→ YOUR TASK
Set down the data again exactly. Pictures are not part of the copy.

Data extracted from a collection
-=-=-=-=-
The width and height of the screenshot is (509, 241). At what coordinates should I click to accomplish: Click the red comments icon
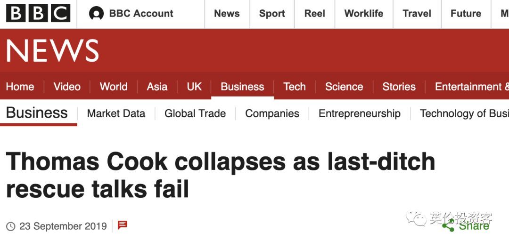(123, 225)
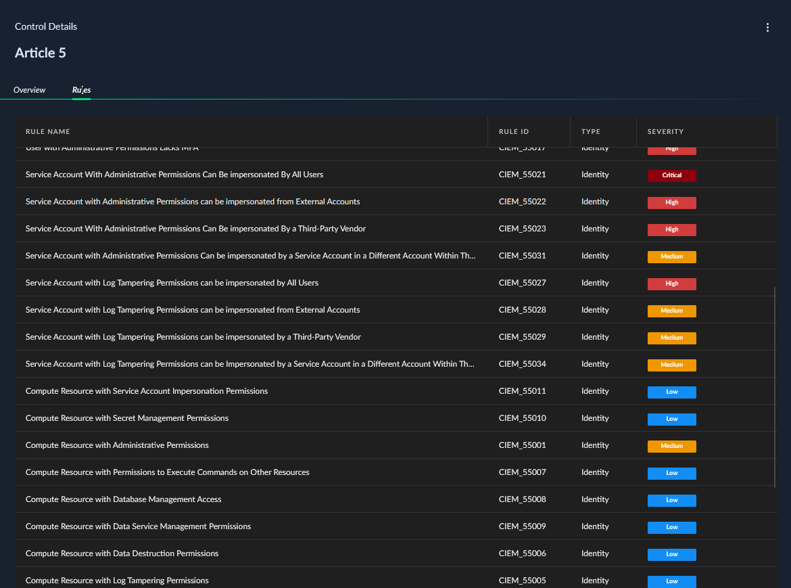The image size is (791, 588).
Task: Open Log Tampering impersonated by All Users rule
Action: [172, 283]
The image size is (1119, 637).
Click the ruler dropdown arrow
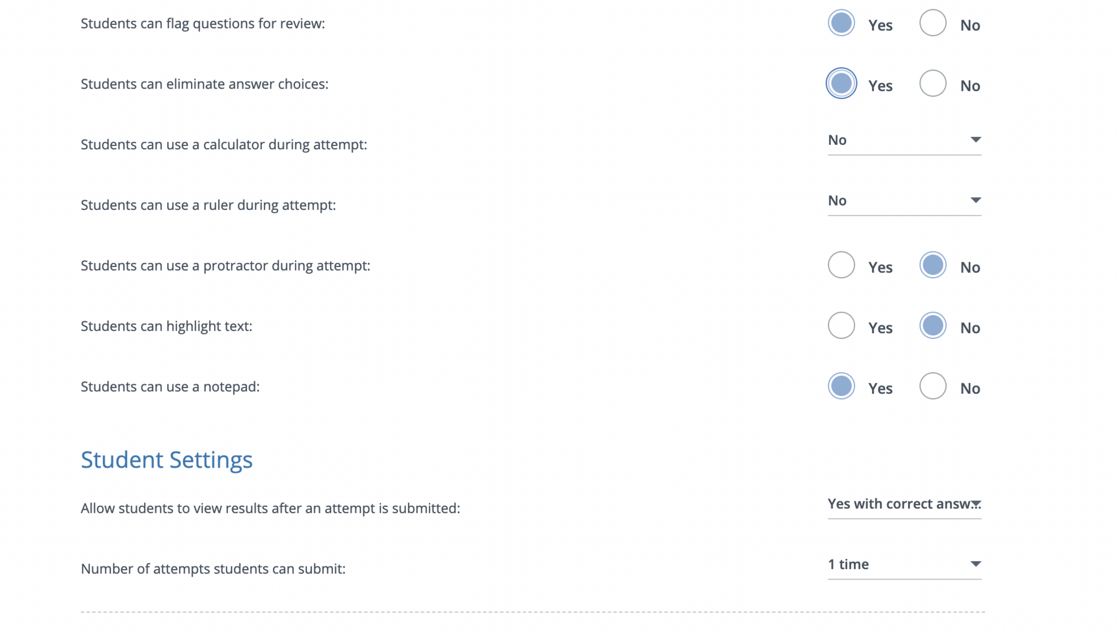(x=975, y=201)
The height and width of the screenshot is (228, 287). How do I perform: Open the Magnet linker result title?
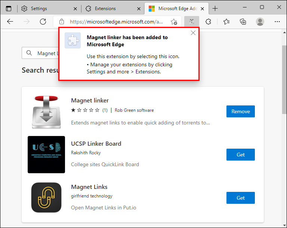90,100
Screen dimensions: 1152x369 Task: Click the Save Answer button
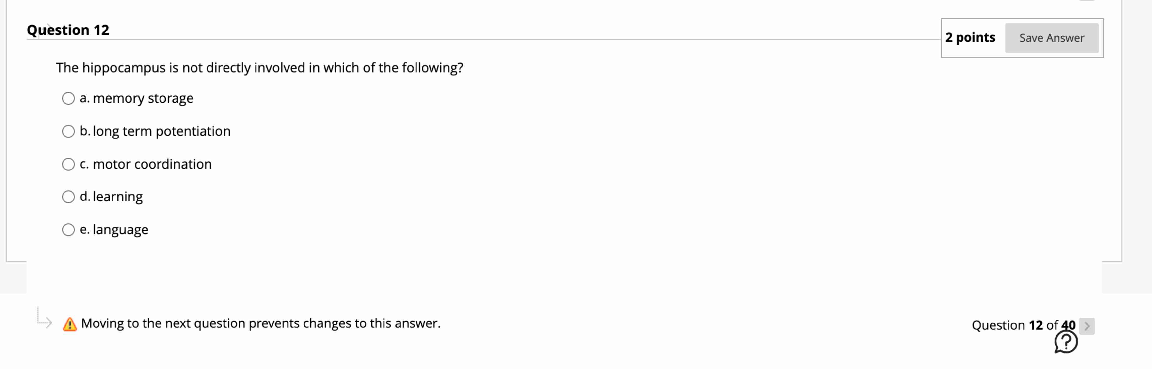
-=-=-=-=-
→ WRITTEN RESPONSE
The width and height of the screenshot is (509, 241). At what coordinates should I click to accomplish: Click the red comments icon
(123, 225)
The image size is (791, 588).
Task: Open Log Tampering impersonated by All Users rule
Action: [172, 283]
The image size is (1119, 637).
Click the ruler dropdown arrow
(x=975, y=201)
The height and width of the screenshot is (228, 287). How do I perform: Open the Magnet linker result title?
90,100
Screen dimensions: 1152x369 Task: Click the Save Answer button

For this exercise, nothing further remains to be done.